As such, it is no surprise to hear that West Ham’s current struggles have left him feeling down, but Noble, in true east London fashion, is keeping his pecker up as the Irons prepare to face Southampton at St Mary’s Stadium on Saturday.
Writing in his weekly column in London’s Evening Standard newspaper, the skipper was typically honest and open in his assessment of the current situation and typically determined to lead his team back up the Premier League table.
I’ve been through this before and the only way to change things is to stay tight as a team and keep on going. You can’t give up before Christmas, that would be pathetic
“It kills me because I desperately want this Club to do well,” he wrote. “It has a big effect on my life in general. I’m miserable at home and although I try not to show it because I have a wife and two kids, I can’t help it as football is my life. I’m still sleeping okay but that’s because I wear myself out worrying about things during the day.
“As captain of West Ham, I need, above all, to be positive when I go into training and I’m around the players. If people see me down, angry or upset, that’s no good.
“It has to be part of my job to help pick the players up but when you’ve been doing that for so long, it is draining. I am always worrying about everyone else.
“The one consolation is I’m playing well and I’m not letting the overall situation affect my form. For me, that doesn’t really matter. All I want is for us to win some games, pick up some points — and raise the confidence levels.
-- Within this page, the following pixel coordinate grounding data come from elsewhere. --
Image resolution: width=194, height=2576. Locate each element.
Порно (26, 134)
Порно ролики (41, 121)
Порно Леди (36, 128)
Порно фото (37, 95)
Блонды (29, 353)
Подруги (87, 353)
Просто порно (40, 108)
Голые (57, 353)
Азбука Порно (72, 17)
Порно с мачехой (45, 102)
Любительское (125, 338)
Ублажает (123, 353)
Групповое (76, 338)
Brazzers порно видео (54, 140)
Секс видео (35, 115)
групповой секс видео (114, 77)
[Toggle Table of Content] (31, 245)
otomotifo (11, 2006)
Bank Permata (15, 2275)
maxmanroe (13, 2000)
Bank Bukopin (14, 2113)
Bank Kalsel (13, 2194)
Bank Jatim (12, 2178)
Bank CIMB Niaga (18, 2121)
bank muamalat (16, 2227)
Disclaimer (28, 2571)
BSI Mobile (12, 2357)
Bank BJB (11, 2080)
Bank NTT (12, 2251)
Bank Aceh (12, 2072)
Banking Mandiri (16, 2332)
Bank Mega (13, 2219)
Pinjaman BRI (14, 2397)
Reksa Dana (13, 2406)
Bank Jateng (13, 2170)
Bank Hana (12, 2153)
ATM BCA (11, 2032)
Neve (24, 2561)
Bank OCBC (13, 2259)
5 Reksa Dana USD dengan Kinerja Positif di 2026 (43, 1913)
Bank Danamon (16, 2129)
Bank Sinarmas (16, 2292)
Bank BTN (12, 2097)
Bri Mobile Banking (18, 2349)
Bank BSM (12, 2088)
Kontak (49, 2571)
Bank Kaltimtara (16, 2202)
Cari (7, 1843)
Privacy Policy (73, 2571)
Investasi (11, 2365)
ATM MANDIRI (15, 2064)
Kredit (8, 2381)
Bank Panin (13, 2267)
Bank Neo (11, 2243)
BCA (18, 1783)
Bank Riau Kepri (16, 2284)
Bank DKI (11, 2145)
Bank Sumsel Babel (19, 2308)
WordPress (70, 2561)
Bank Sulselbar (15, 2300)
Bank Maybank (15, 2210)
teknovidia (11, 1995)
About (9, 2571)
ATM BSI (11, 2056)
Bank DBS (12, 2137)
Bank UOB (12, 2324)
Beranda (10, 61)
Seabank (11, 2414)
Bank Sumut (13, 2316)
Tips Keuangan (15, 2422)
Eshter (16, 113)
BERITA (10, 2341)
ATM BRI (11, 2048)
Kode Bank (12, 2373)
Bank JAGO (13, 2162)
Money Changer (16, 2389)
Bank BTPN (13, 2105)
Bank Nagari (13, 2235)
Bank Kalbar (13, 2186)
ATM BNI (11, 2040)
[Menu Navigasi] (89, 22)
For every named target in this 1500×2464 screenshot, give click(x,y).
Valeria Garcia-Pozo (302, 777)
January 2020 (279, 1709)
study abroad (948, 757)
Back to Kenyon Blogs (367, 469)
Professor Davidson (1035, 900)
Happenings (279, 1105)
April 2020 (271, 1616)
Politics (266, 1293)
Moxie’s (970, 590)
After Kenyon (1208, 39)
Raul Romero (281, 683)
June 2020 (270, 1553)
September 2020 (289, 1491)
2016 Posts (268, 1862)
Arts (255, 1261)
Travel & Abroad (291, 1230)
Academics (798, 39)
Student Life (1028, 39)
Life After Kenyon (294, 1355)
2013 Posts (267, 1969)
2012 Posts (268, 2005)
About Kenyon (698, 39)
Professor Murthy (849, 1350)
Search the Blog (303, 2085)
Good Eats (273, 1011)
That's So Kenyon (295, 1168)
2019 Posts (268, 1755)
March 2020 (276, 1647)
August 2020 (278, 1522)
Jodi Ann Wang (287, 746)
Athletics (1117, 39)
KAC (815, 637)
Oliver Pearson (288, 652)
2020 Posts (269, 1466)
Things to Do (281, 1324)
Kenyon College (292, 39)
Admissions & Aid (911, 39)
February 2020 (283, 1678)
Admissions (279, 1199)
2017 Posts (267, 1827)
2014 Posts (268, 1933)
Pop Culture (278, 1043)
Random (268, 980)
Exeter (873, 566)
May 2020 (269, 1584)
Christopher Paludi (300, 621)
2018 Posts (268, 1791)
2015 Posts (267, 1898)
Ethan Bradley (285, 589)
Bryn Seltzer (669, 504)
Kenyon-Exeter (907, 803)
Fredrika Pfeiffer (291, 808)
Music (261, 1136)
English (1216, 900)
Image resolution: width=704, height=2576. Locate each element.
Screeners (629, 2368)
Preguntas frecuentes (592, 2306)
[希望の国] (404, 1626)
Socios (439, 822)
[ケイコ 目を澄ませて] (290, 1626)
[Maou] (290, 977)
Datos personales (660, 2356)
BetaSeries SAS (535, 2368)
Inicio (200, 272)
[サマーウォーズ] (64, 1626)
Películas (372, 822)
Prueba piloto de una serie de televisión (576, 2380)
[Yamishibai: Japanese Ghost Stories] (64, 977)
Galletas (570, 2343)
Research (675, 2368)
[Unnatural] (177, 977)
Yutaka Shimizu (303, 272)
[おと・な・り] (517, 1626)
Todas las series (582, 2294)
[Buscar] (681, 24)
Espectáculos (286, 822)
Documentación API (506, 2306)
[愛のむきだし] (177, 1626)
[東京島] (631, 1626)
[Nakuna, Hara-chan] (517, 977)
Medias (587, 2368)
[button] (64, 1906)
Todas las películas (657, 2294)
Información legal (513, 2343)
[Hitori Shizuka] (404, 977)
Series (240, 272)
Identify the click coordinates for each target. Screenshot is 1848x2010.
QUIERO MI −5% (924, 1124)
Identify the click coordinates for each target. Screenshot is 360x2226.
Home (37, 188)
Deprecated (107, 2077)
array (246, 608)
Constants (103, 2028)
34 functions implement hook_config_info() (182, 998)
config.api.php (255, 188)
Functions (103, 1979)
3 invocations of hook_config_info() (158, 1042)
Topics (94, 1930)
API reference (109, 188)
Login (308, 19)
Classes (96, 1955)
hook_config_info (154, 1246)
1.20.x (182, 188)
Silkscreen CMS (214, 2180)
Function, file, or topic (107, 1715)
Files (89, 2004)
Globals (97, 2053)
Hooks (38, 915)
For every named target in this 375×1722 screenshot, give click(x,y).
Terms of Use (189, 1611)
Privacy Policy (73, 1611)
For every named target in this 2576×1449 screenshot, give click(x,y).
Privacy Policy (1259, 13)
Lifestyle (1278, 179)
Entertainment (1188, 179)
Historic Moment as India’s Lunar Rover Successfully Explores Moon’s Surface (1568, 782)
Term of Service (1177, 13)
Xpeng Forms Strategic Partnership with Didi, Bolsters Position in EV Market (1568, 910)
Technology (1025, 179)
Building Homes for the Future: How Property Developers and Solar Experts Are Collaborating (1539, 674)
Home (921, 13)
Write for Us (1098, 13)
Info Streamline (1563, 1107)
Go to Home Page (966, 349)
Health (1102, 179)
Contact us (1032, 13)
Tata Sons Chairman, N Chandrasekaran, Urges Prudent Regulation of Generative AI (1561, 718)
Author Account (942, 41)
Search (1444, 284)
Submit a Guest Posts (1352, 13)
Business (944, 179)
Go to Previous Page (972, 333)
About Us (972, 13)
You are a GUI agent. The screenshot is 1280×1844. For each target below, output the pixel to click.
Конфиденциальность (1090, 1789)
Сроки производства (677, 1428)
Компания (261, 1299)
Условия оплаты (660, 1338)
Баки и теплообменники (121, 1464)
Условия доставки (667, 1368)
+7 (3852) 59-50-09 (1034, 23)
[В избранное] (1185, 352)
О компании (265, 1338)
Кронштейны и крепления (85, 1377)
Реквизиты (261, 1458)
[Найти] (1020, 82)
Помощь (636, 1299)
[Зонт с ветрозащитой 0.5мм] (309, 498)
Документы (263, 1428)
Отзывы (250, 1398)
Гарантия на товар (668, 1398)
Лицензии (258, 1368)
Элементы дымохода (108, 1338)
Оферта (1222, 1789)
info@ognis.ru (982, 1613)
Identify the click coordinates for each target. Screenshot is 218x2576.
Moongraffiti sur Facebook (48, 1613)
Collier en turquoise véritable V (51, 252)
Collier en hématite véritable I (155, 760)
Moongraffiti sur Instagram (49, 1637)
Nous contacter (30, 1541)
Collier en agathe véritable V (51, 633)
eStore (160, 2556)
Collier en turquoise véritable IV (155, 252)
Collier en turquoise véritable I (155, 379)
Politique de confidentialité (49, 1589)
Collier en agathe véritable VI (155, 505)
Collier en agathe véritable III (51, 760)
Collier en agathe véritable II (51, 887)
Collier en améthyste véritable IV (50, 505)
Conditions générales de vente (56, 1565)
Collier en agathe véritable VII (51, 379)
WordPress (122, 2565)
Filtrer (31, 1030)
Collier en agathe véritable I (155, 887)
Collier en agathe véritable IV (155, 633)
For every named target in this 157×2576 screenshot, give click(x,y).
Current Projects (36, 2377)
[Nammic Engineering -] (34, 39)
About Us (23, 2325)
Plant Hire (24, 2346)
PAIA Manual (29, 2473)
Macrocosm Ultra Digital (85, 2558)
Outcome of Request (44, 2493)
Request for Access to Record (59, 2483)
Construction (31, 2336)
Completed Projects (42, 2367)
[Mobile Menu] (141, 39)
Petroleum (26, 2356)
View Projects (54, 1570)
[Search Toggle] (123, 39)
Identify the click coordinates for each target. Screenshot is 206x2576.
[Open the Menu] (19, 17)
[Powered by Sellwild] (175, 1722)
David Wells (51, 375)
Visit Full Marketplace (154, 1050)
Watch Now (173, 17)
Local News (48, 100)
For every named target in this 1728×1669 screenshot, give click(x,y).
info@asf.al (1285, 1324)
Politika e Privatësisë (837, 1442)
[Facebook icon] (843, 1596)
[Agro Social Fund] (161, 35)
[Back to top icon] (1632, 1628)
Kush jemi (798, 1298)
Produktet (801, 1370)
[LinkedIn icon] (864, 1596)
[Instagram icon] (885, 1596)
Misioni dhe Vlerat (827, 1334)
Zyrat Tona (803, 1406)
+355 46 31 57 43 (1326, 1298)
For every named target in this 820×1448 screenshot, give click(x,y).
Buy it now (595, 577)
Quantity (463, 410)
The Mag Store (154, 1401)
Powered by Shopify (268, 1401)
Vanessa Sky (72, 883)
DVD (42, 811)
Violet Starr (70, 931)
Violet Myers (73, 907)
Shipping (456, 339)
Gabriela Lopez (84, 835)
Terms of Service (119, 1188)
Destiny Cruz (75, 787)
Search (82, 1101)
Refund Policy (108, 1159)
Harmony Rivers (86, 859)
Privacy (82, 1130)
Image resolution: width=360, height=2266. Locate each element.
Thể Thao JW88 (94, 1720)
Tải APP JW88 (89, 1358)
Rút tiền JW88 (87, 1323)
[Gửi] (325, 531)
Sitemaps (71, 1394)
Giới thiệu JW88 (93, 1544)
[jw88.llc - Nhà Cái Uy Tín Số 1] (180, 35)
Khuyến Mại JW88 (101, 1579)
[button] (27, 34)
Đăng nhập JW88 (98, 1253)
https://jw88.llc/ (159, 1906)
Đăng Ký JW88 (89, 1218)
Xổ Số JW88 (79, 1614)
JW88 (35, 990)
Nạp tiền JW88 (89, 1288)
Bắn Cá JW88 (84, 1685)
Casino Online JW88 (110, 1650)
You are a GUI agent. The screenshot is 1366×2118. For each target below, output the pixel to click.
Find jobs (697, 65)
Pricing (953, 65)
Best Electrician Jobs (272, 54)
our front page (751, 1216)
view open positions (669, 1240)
“If you can win three in a row, but not play well, it doesn’t matter because, in the fourth match, you will start playing with freedom again. I’ve been through this before and the only way to change things is to stay tight as a team and keep on going. You can’t give up before Christmas, that would be pathetic.
“We — the manager and the players — are on the receiving end of a lot of negativity and I understand that. There have been suggestions this week, for example, that there is a rift in the camp, that our dressing room is divided. I’d like to put that one to bed right now. There is NO rift in our dressing room. Of course, a few wins would help the mood but the reality is that our morale is still really good.
“In fact, if we’d lost a few games and everyone was still buzzing, I’d be more worried. There are a lot of points still to play for. The Southampton fans and perhaps some of their players will be thinking they will roll us over tomorrow but maybe that’s a good thing.
“We need to remember what we did at Chelsea, as in we scored and they didn’t. It’s basic stuff but nothing has changed since I was eight years old and playing on a Sunday morning.”